T max is between 4 and 5 h. C max and AUC are approximately 3,510 ng/mL and 22,300 ng•h/mL, respectively. Administration with a standard-fat meal increases AUC 237%; telaprevir should be administered with food (not low fat).

Distribution

Approximately 59% to 76% protein bound. Vd is approximately 252 L.

Metabolism

Extensively metabolized in the liver by hydrolysis, oxidation, and reduction to multiple metabolites; CYP3A4 plays a major role in the metabolism.

Elimination

Mean elimination half-life after 750 mg single dose is 4 to 4.7 h. The effective half-life is 9 to 11 h at steady state. Apparent total Cl is 32.4 L/h. Approximately 82% is recovered in the feces, 9% exhaled in the air, and 1% in urine.

Special Populations

Renal Function Impairment

C max and AUC increased 3% and 21%, respectively, in patients with severe renal impairment.

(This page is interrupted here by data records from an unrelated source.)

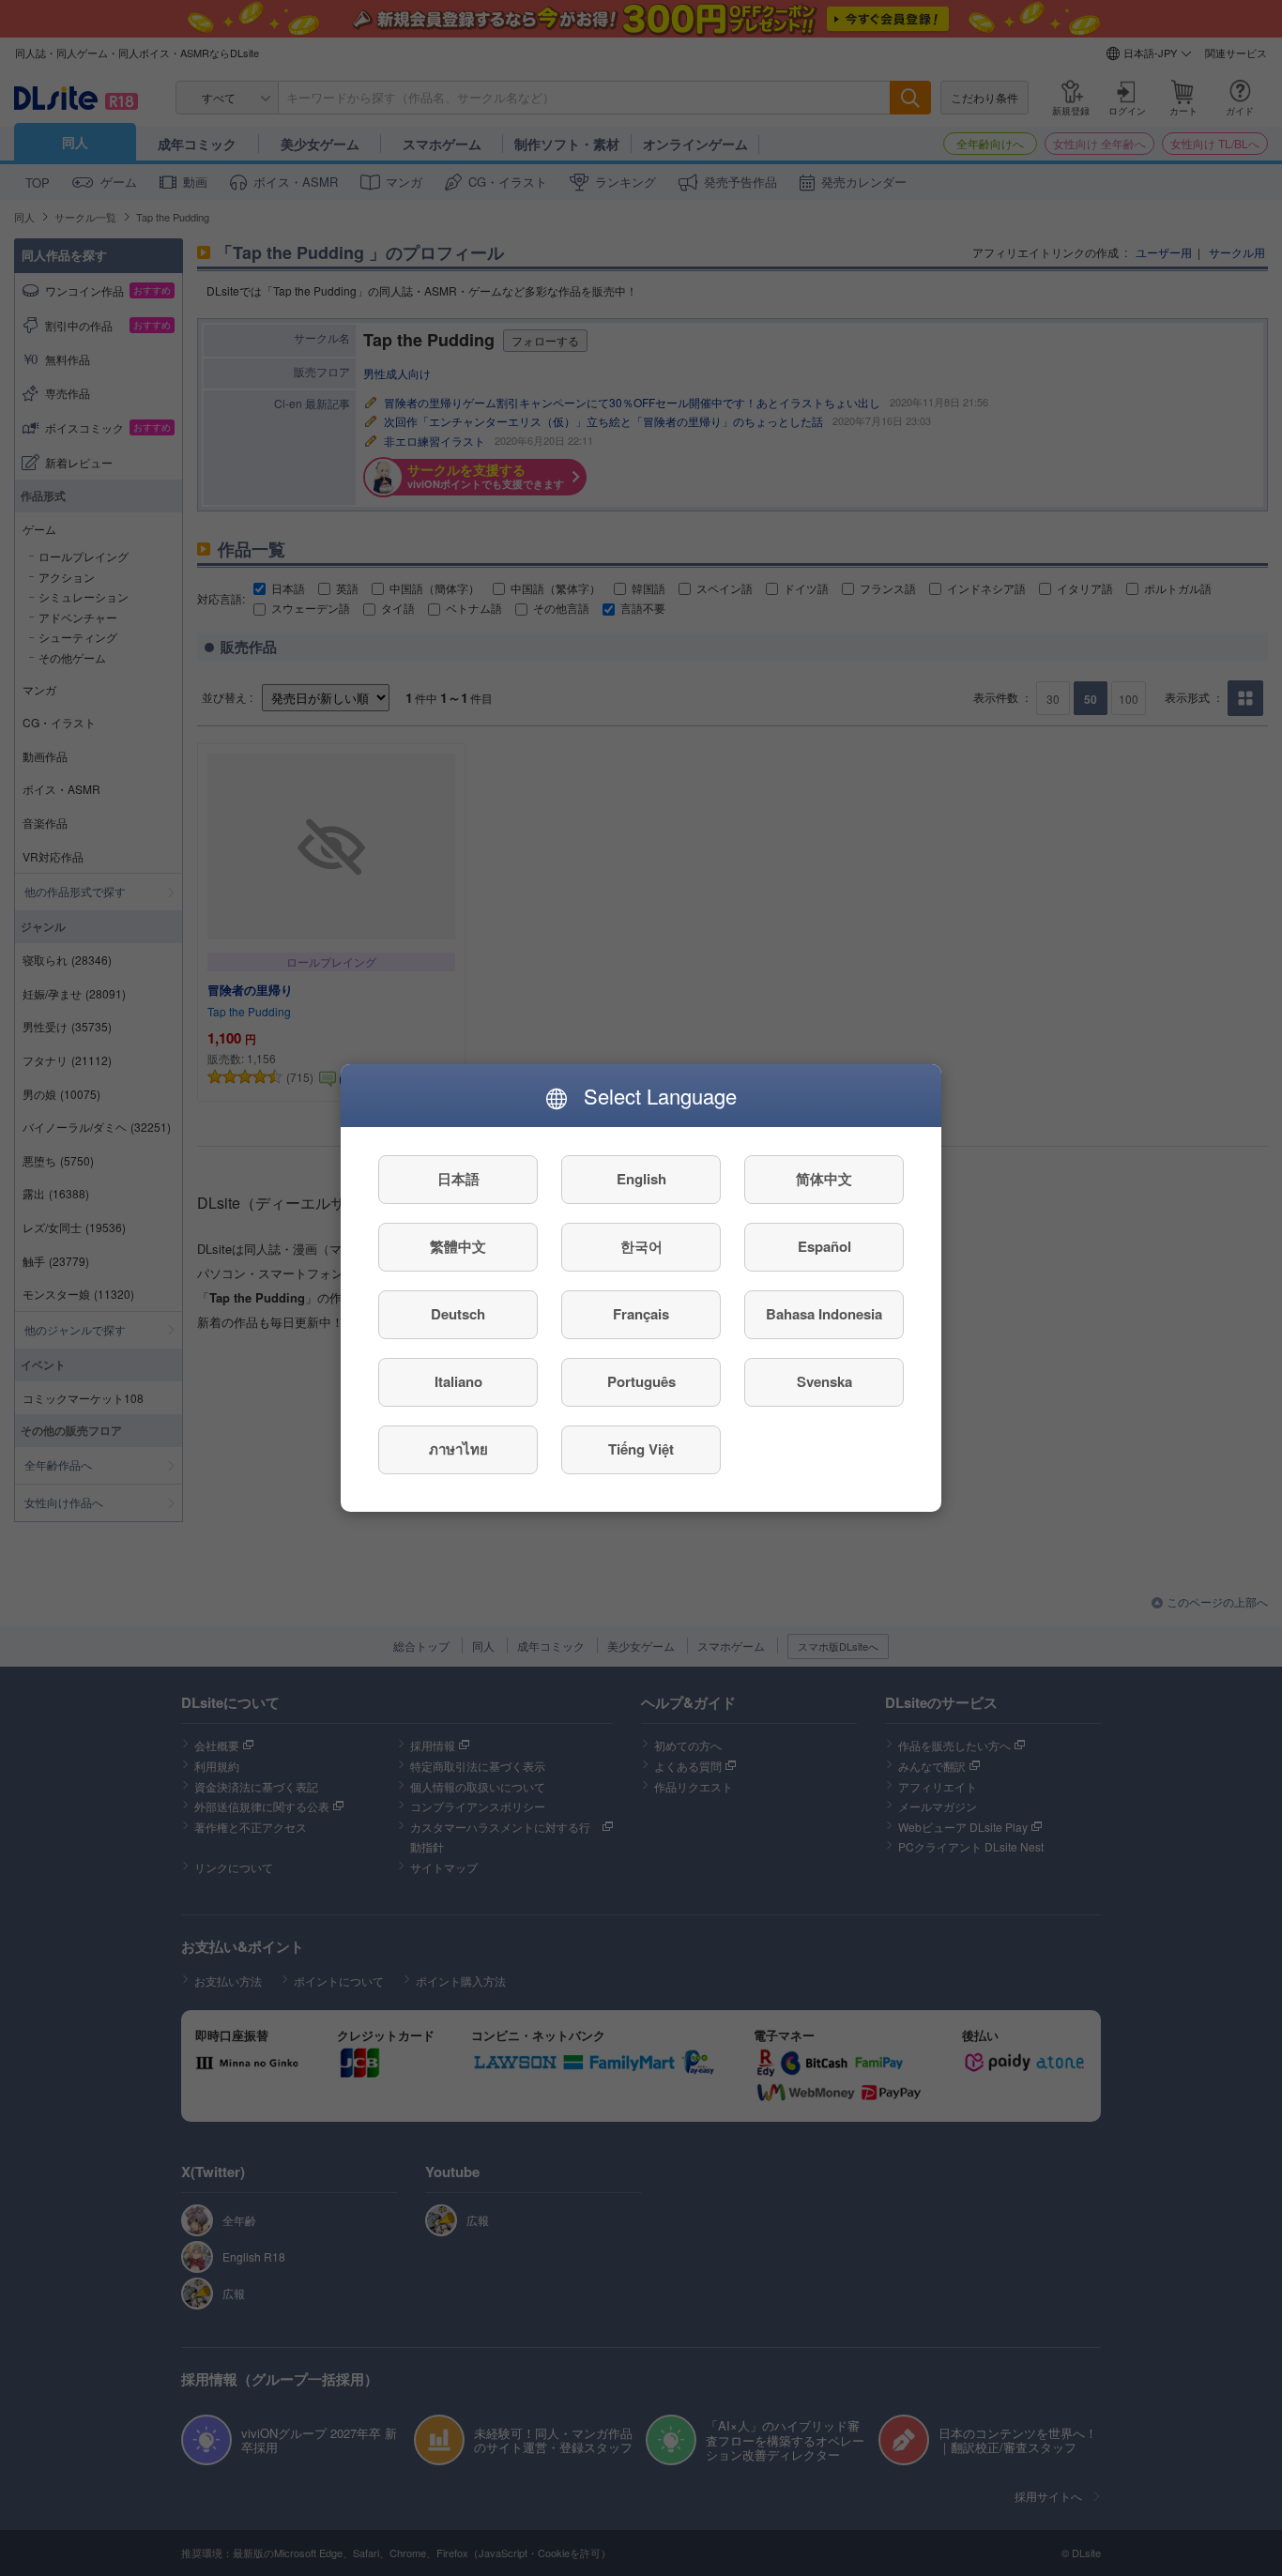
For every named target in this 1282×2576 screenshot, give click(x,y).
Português (641, 1382)
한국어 (641, 1247)
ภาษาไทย (458, 1450)
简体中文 (824, 1179)
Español (824, 1247)
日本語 (458, 1179)
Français (641, 1314)
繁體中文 (458, 1247)
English (641, 1179)
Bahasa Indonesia (824, 1314)
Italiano (458, 1382)
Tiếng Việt (641, 1450)
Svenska (824, 1382)
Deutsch (458, 1314)
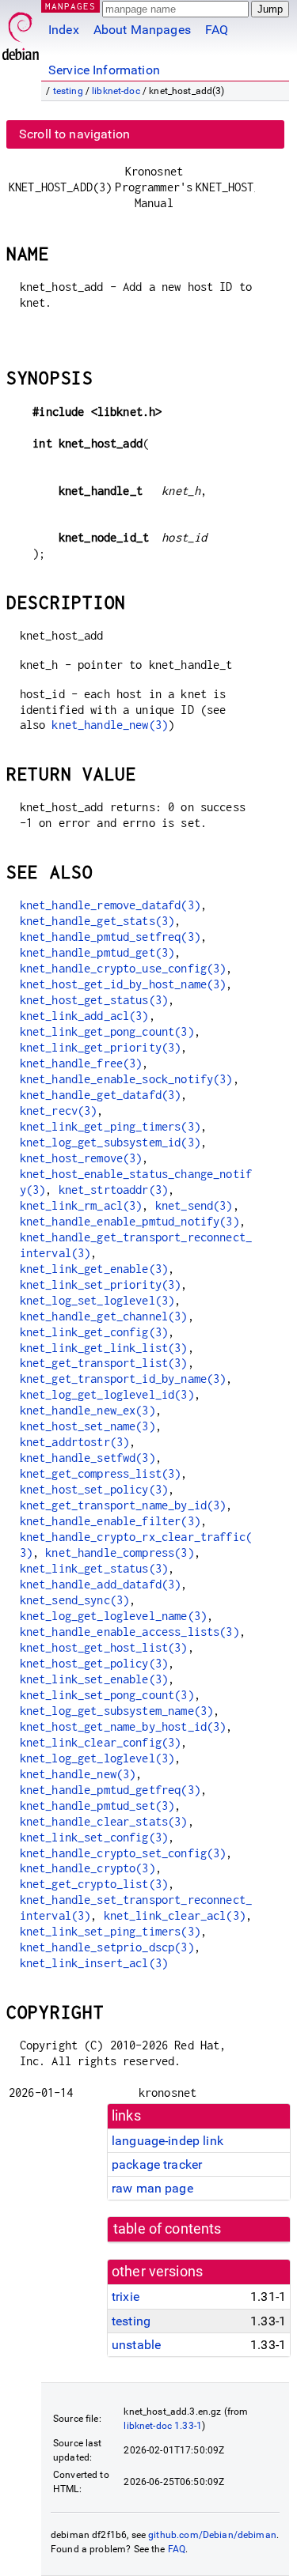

Hepatic Function Impairment

Steady-state exposure was reduced 15% and 46% in patients with mild and moderate hepatic impairment, respectively, compared with healthy subjects.

Elderly

Age did not have a clinically relevant effect on the exposure to telaprevir.

Children

Pharmacokinetics have not been evaluated.

Gender

No dosage adjustment is necessary based on gender.

Race

Race had no apparent effect on the exposure to telaprevir.

Indications and Usage

Treatment of genotype 1 chronic HCV in combination with peginterferon alfa and ribavirin in adults with compensated liver disease, including cirrhosis, who are treatment-naive or who have been previously treated with interferon-based treatment, including prior null responders, partial responders, and relapsers.

Contraindications

Women who are or may become pregnant; men whose female partners are pregnant; coadministration with alfuzosin, cisapride, ergot derivatives (eg, dihydroergotamine, ergonovine, ergotamine, methylergonovine), HMG-CoA reductase inhibitors (eg, atorvastatin, lovastatin, simvastatin), midazolam oral, pimozide, rifampin, sildenafil ( Revatio ) or tadalafil ( Adcirca ) when used for treatment of pulmonary arterial hypertension (PAH), St. John's wort, and triazolam.

Dosage and Administration

Chronic hepatitis C
Adults

PO 750 mg 3 times daily (7 to 9 h apart) in combination with peginterferon alfa and ribavirin.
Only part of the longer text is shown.